● EXERCISE PROMPT
Below are the entries. Transcribe exactly the lines from the one with "Recycling plants (104, 2194)" through the one with "Renpart Retail XV C.V. verwerft winkelcentrum", ends included, and leave out all others.

+++ DATA FOR THIS EXERCISE +++

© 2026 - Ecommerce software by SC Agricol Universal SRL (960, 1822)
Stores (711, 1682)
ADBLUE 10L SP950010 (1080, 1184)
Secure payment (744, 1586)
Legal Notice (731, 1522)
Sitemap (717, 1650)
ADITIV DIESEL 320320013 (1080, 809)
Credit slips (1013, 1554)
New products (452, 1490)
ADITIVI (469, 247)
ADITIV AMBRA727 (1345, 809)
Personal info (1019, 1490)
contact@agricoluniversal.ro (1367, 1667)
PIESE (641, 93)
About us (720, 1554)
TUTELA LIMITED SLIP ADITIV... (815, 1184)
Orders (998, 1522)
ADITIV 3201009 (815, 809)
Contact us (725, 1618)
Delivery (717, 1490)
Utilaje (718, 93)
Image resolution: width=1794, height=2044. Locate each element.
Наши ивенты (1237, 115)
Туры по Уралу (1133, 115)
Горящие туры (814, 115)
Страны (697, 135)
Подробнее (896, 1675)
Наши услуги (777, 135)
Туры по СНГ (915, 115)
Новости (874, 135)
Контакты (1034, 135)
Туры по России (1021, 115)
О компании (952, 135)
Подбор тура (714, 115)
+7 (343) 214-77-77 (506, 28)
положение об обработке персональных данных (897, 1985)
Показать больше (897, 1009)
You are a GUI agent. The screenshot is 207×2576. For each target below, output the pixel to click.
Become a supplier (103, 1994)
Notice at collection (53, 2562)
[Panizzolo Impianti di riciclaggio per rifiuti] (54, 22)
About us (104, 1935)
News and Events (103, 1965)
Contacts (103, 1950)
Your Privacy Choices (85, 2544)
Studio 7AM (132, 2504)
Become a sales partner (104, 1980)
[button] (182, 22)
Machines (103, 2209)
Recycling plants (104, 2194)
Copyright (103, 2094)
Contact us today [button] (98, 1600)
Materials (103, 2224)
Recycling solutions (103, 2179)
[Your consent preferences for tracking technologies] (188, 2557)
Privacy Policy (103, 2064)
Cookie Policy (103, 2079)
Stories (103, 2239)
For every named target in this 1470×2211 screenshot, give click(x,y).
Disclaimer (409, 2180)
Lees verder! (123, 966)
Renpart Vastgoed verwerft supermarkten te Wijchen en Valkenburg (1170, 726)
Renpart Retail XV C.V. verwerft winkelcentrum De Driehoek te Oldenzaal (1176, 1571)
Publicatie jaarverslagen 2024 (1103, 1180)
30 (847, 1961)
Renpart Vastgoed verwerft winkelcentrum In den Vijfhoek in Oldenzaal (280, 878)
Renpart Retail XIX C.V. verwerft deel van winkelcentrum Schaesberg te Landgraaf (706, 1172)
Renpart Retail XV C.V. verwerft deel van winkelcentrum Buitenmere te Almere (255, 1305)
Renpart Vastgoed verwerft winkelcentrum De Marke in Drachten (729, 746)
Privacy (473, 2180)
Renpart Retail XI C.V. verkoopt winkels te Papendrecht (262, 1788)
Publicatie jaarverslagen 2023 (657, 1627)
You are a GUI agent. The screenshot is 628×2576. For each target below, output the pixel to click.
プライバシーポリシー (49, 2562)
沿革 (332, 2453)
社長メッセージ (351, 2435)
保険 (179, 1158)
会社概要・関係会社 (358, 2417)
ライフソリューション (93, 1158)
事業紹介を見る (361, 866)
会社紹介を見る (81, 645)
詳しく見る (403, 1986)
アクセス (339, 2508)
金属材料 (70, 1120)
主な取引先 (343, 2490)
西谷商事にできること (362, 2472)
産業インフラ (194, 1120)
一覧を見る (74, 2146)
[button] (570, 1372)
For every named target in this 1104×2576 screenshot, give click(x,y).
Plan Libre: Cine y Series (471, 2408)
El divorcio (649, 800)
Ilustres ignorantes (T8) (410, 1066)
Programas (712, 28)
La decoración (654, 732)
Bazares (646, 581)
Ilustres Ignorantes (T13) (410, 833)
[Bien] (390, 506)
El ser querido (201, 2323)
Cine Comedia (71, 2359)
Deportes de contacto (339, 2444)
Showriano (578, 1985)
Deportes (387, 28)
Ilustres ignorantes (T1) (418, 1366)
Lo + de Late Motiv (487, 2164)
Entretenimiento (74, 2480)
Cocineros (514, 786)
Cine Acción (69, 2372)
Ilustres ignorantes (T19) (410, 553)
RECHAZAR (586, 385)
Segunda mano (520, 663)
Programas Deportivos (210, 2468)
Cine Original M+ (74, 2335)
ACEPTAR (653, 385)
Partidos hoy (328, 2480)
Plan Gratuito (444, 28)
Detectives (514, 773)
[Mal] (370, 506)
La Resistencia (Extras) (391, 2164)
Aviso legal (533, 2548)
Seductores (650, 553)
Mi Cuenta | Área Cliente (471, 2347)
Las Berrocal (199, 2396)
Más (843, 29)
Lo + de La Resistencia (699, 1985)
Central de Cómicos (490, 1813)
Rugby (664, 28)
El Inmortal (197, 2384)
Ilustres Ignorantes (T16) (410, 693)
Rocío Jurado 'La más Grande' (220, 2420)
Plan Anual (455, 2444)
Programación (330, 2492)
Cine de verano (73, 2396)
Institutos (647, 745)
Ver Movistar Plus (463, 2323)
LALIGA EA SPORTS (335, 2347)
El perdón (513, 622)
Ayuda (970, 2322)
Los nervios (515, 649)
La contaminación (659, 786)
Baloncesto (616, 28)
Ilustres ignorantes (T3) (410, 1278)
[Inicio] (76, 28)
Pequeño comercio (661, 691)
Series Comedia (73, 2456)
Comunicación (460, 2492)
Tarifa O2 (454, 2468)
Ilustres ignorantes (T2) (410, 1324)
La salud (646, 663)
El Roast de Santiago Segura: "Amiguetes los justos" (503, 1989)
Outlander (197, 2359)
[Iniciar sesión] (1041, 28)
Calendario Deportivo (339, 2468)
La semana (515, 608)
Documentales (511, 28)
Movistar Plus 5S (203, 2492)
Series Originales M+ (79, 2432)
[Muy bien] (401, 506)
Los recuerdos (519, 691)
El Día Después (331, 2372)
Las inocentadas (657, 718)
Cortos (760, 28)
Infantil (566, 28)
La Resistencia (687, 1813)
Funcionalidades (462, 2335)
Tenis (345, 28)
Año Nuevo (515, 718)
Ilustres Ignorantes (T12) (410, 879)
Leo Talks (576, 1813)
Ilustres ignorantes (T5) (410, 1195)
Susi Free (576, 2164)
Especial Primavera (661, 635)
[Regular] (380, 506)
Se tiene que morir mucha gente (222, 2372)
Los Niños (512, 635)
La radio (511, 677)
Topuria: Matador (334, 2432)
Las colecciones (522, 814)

+++

● TASK RESULT
Recycling plants (104, 2194)
Copyright (103, 2094)
Contact us today [button] (98, 1600)
Materials (103, 2224)
Recycling solutions (103, 2179)
[Your consent preferences for tracking technologies] (188, 2557)
Privacy Policy (103, 2064)
Cookie Policy (103, 2079)
Stories (103, 2239)
For every named target in this 1470×2211 screenshot, give click(x,y).
Disclaimer (409, 2180)
Lees verder! (123, 966)
Renpart Vastgoed verwerft supermarkten te Wijchen en Valkenburg (1170, 726)
Renpart Retail XV C.V. verwerft winkelcentrum De Driehoek te Oldenzaal (1176, 1571)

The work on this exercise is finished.